Belardi: Ich war der einzige Ausländer damals in meiner Klasse in der Pestalozzischule und habe unter einigen meiner Mitschüler und Lehrer sehr gelitten. Später hat mir der Fußball geholfen. Da war ich dann etwas anerkannter. Manchmal denke ich, vielleicht wäre ich ohne den Fußball nicht so weit in meinem Leben gekommen.
Das Talent hat Sie immerhin dann zum FC Augsburg gebracht und Sie waren sozusagen ein Spieler der ersten Stunde ...

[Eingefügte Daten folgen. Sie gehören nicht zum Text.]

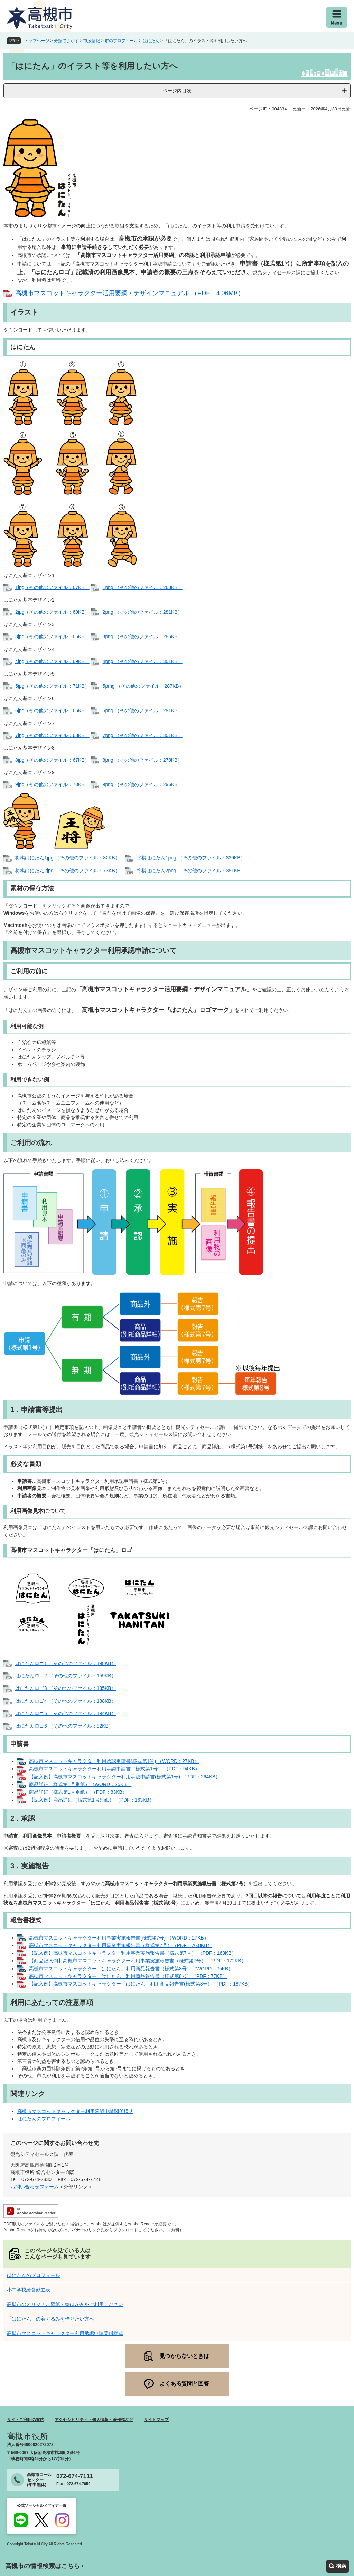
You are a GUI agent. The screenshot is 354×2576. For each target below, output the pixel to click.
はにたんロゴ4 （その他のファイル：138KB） (65, 1701)
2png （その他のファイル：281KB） (143, 612)
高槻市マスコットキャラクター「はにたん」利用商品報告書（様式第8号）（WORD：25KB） (131, 1968)
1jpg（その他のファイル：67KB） (52, 587)
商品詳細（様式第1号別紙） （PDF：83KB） (78, 1792)
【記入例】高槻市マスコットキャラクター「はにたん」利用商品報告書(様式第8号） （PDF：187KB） (140, 1984)
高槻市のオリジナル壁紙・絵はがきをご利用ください (65, 2304)
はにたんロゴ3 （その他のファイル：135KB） (65, 1688)
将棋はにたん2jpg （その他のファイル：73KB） (67, 870)
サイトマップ (156, 2419)
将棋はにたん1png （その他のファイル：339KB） (191, 858)
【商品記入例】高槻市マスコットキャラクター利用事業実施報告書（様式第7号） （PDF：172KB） (137, 1960)
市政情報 (91, 40)
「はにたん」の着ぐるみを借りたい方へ (50, 2319)
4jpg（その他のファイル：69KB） (52, 661)
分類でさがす (66, 40)
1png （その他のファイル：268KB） (143, 587)
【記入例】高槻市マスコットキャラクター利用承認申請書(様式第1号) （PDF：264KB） (124, 1776)
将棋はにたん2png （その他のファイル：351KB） (191, 870)
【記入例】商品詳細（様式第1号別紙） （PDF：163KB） (91, 1800)
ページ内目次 (177, 90)
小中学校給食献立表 (28, 2290)
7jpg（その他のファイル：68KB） (52, 735)
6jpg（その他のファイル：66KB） (52, 710)
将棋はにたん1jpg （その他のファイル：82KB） (67, 858)
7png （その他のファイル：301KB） (143, 735)
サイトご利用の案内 (25, 2419)
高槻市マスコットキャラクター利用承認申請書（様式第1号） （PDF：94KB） (114, 1768)
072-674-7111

Belardi: Im Jahr 1969 war die Fusion zwischen dem BCA und dem TSV Schwaben, daraus entstand der FCA. Damals spielte der Verein in der Bayernliga (damals dritthöchste Liga, Anm. der Red.) und man wollte mit aller Macht zweitklassig sein. Ich kam vom TSV Pfersee zum FCA und stand dann gleich am ersten Spieltag bei der SpVgg Weiden in der Startaufstellung.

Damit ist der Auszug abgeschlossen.